**Material for the task:**

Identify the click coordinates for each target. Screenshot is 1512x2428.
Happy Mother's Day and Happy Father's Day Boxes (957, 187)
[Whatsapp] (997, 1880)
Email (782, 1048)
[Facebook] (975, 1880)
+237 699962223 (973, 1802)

**What needs to be done:**
Exact duplication of all the data above is expected.

**Result of this exercise:**
Identify the click coordinates for each target. Screenshot is 1512x2428.
Happy Mother's Day and Happy Father's Day Boxes (957, 187)
[Whatsapp] (997, 1880)
Email (782, 1048)
[Facebook] (975, 1880)
+237 699962223 (973, 1802)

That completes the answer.